ブログ

制作の記録と日記

#00082 時間が経つということ

ニコラス・ニクソンの写真集"Brown Sisters"を見たときの感動は今でも覚えている。時間が経つ、その逃れることができない事実をこれだけ鮮やかに表現できるのかと。『通常の』写真表現ではその時間の経過を別の形で表すことが多い。いわゆる痕跡というもので、人間だとシワや皮膚感など、そのディテールから人生を想像したり、時間の経過を感じたりする。

 

写真表現の強さは時間にあると最近強く思う。ディテールで表現するのではなく、ニクソンのような時間を重ねていくことで表す方法だ。あらゆる表現にとって重要なメタファー。それに頼らない事実の積み重ねによる写真表現を確立させたい。

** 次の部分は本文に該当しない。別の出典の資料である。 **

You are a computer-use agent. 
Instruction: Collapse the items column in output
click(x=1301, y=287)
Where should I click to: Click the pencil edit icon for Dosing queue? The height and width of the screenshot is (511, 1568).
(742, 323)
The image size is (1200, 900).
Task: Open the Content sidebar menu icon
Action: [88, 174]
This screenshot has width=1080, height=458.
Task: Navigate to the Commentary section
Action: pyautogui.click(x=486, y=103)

その強さが目に見えるようになるまで10年20年という長期間で取り組む必要があるし、その間にも写真やカメラ自体が大きく変化する可能性もあるわけで、どうなるのか分からない部分を楽しみながら続けていきたい。

 

 

#00081 インプットとアウトプット

作品の追い込み。ここからは馬力だけではどうも上手くいかない重要な作業。

制作に夢中でこの1ヶ月は写真展や美術館に行く時間がほとんどなかった。7月までは展示や本屋巡りでインプットする時間が取れていたが、この状況はしばらく続きそうだ。とにかく完成まで気を抜かないで進めていきたい。

 

3年前に大学に交換留学生として来ていた友人と再会。アーティストとしてもう一度日本で勉強しなおすようだ。その姿勢を見習いたいと思うし、自分も近い将来...と夢見てしまう。

 

 

#00080 写真と言葉

新聞のページはテレビ、社会、地域、スポーツ、くらし、教育、文化、解説、投書、商況、経済、国際、政治、総合などで構成され、そこに広告スペースが散らばっている。広告は文庫本や健康飲料、精力剤まであり読者の年齢層に合わせたものだ。この2週間は支持体に使う新聞紙の選別。二百部以上ある新聞の写真と言葉を注意深く見ていく。写真そのものを見続ける体力はあるはずだが、この地味な作業に体力を奪われている。残り五十部を残して今日は終了。作業スペースは新聞だらけ。一部120円の新聞を定期購入するのは勿体無い気もしていたが、印画紙と考えれば驚くほど安い。

 

写真が上手いって何のことだろう。良い写真ってどんなものだろう。現代写真では明確な基準に沿った『良い写真』はもはや評価の対象にはなりにくい。いやそれを競うコンペティションは未だにあるが、先端的な表現になればなるほど基準に合わせたトレーニングとはちがう積み重ねが必要になってくる。

 

東京造形大学付属美術館で開催している高梨豊先生と大辻清司先生の写真展を見た。高梨先生の作家としてのスタンスが解説付きで展示してあり、一緒に見た学生たちも高梨豊という写真家に興味を持ってくれたと思う。その後は高梨先生の写真集を図書館で借りてディスカッション。極めてオーソドックスな撮影スタイルについて、コンセプトとタイトルについて、ブレのない編集とコンテについて話し合った。10月3日のトークショーも楽しみだ。